** Start of Passage shown **
The tire blow out was on our way to Iowa, and we almost had a different kind of blow out on our way home.

Learning Experience #3: Bike Storage

As we drove across the rural countryside, I was getting nervous about our prospects of finding a gas station. Luckily, we finally found a tiny town that had a gas station. We pulled in and started filling the tank and noticed a “beep beep beep.” At first, I thought the sound was coming from the gas station or from a nearby vehicle. It didn’t take long for the “beep beep beep” to really enter my consciousness and force me to realize it was coming from our camper.

As I opened the camper door, a propane smell poured out from inside. I realized the “beep beep beep” was the carbon monoxide detector, warning us about the gas leak inside. We started hopping around, trying to air out the camper and figure out what had happened.

Once we felt safe enough to enter the camper, we soon discovered the source of our troubles. We were hauling bicycles inside our camper, and they were leaning against the kitchen counter. A set of handlebars nudged a knob on the stove just enough to push it down and around, turning on the propane.

Our return trip home was delayed by twenty minutes, as we gave the camper time to air out.

We spent a lot of time laughing about our foolishness as we made our way back to the highway. The image of our trailer exploding gave us plenty of giggles, even though it should not have.

Lesson learned: Turn off the propane while traveling (or buy a bike rack and keep those things out of the camper).

P.S. Our next purchase was a bike rack. Now our bikes are safely secured to the bumper of our camper. We’re holding our breath and hoping the bumper doesn’t fall off next…

The Final Lesson…

I have a strong Type A personality, and I’m a planner and organizer by nature. But, our RV adventures are giving me plenty of practice in learning not to sweat the small stuff. I know these crazy things that happen are an important piece of the puzzle of memories we’ll carry with us. They’re the stories we’ll laugh about for years to come.
** End of Passage shown **
■ Written exercise
Please print the part of the RV trip passage that opens with "Once we felt" and closes with "should not have.", copying it word for word.
** Start of Raw records **
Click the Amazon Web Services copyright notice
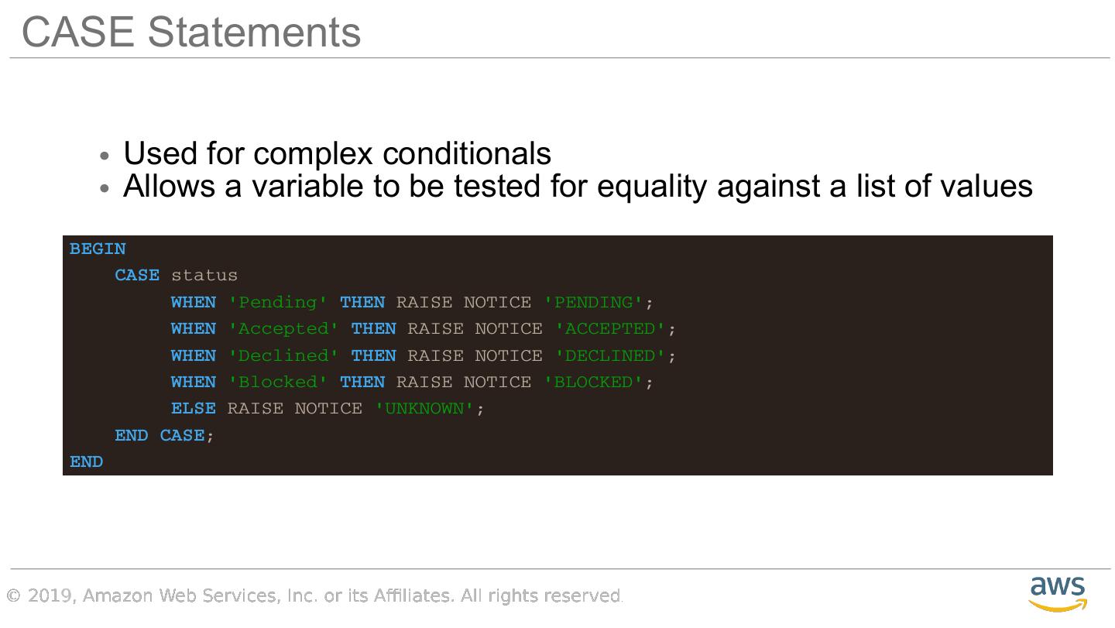click(314, 595)
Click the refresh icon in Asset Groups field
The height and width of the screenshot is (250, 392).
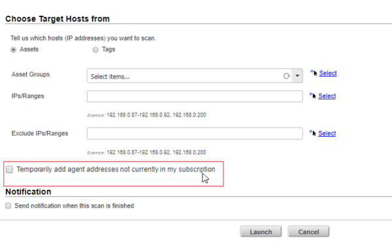coord(287,76)
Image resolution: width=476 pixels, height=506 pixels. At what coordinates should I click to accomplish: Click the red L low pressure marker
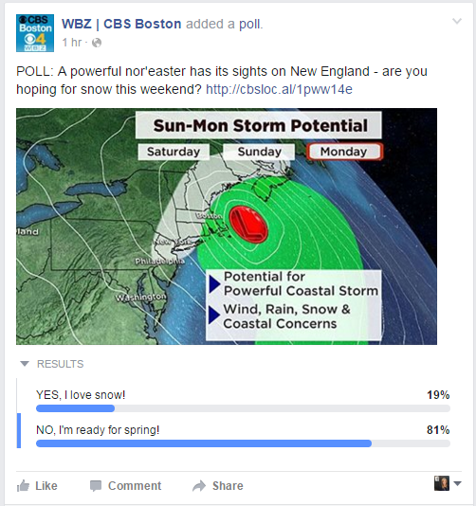point(248,225)

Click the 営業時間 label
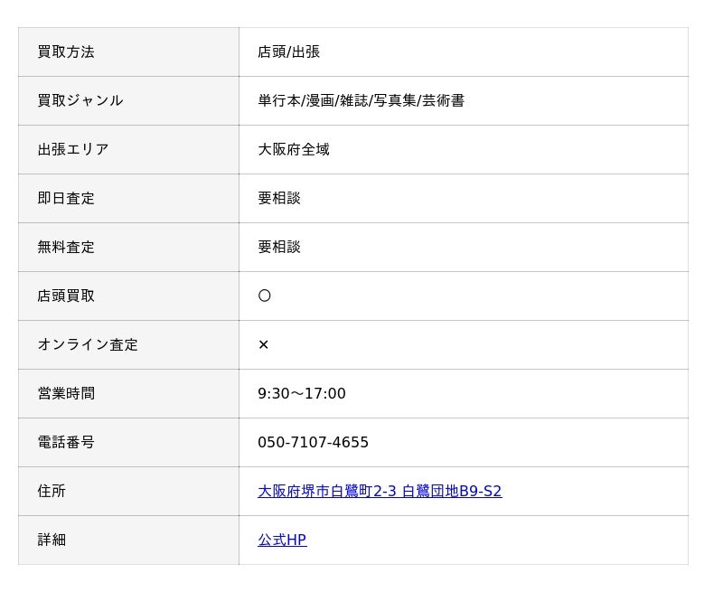66,393
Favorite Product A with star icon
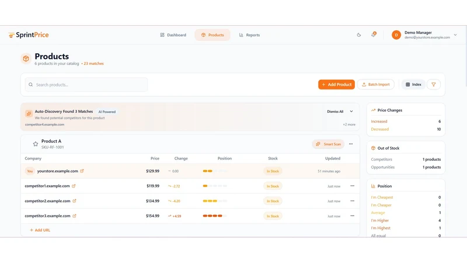The image size is (467, 263). 36,144
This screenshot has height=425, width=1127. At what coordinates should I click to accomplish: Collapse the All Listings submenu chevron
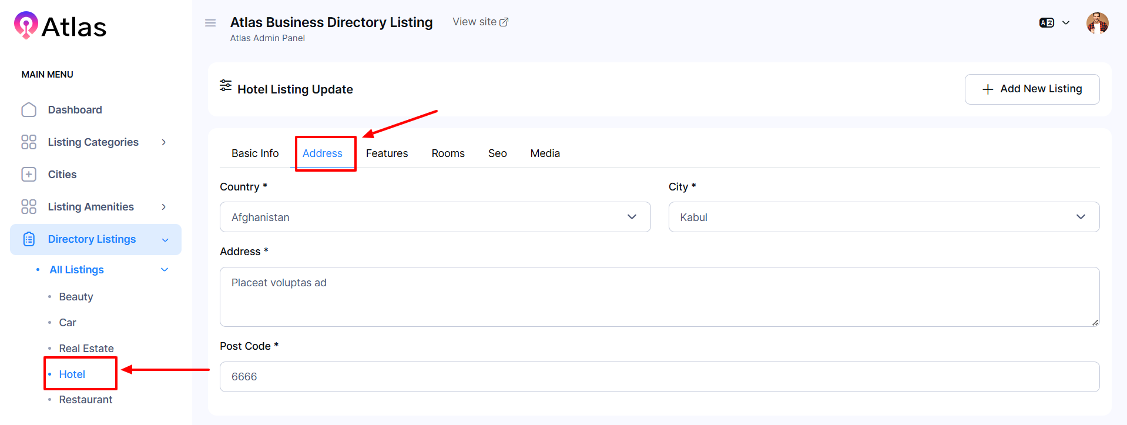coord(165,270)
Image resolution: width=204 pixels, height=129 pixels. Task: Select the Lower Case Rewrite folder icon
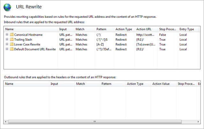11,44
** End of Raw records **
■ Response to the task
Once we felt safe enough to enter the camper, we soon discovered the source of our troubles. We were hauling bicycles inside our camper, and they were leaning against the kitchen counter. A set of handlebars nudged a knob on the stove just enough to push it down and around, turning on the propane.

Our return trip home was delayed by twenty minutes, as we gave the camper time to air out.

We spent a lot of time laughing about our foolishness as we made our way back to the highway. The image of our trailer exploding gave us plenty of giggles, even though it should not have.